Feser writes on politics and culture from a conservative point of view and on religion, from a traditional Roman Catholic perspective. His work has appeared in The American, The American Conservative, Catholic World Report, City Journal, The Claremont Review of Books, Crisis, First Things, Liberty, National Review, New Oxford Review, Nova et Vetera, Public Discourse, Reason, and TCS Daily. 

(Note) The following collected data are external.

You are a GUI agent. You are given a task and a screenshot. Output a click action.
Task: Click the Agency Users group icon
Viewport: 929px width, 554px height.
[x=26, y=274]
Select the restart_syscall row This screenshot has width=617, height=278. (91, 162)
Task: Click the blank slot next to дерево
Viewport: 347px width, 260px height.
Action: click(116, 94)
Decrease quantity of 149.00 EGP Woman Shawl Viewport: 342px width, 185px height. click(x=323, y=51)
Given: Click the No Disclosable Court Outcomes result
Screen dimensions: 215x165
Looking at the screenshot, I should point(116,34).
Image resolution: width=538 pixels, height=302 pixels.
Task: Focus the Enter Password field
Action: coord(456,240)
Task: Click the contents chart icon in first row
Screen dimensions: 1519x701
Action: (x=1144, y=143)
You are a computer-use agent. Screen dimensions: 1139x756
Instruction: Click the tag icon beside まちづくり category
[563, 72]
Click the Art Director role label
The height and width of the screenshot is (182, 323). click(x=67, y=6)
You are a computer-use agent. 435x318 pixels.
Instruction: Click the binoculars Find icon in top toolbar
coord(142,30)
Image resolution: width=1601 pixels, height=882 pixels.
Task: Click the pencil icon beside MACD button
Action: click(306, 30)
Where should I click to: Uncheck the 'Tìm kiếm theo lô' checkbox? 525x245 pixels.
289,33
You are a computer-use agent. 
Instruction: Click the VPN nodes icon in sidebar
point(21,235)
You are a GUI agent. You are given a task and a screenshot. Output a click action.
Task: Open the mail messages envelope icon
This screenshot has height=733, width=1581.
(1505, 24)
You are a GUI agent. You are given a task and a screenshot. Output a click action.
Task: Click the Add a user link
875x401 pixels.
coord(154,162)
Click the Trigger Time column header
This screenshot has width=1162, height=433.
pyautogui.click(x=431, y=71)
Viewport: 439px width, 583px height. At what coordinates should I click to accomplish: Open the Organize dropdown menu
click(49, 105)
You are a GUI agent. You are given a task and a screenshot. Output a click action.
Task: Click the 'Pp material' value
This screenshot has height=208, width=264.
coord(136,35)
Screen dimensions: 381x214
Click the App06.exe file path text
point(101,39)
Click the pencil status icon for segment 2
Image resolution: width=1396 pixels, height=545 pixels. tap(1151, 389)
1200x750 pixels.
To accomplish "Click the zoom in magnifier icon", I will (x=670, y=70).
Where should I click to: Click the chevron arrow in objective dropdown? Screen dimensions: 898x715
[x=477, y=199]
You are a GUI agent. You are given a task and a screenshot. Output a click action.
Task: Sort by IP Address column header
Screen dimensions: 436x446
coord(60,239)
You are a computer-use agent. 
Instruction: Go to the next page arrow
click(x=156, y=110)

Feser's book The Last Superstition: A Refutation of the New Atheism makes a philosophical argument for the classical Aristotelian-Thomistic worldview over and against the materialist assumptions, which he sees as scientistic prejudices, of contemporary atheists such as Richard Dawkins, of whom he is particularly critical.

Personal life
Feser lives with his wife and six children in Los Angeles, California.

Bibliography

 On Nozick (Thomson-Wadsworth, 2003) 
 The Cambridge Companion to Hayek (Cambridge University Press, 2006) 
 Philosophy of Mind (A Beginner's Guide) (Oneworld Publications, 2007) 
 Locke (Oneworld Publications, 2007) 
 The Last Superstition: A Refutation of the New Atheism (St. Augustine's Press, 2008) 
 Aquinas (A Beginner's Guide) (Oneworld Publications, 2009) 
 Aristotle on Method and Metaphysics (as editor and contributor) (Palgrave Macmillan, 2013) 
 Scholastic Metaphysics: A Contemporary Introduction (Editiones Scholasticae, 2014) 
 Neo-Scholastic Essays (St. Augustine's Press, 2015) 
 By Man Shall His Blood Be Shed: A Catholic Defense of the Death Penalty (with Joseph M. Bessette) (Ignatius Press, 2017) 
 Five Proofs of the Existence of God (Ignatius Press, 2017)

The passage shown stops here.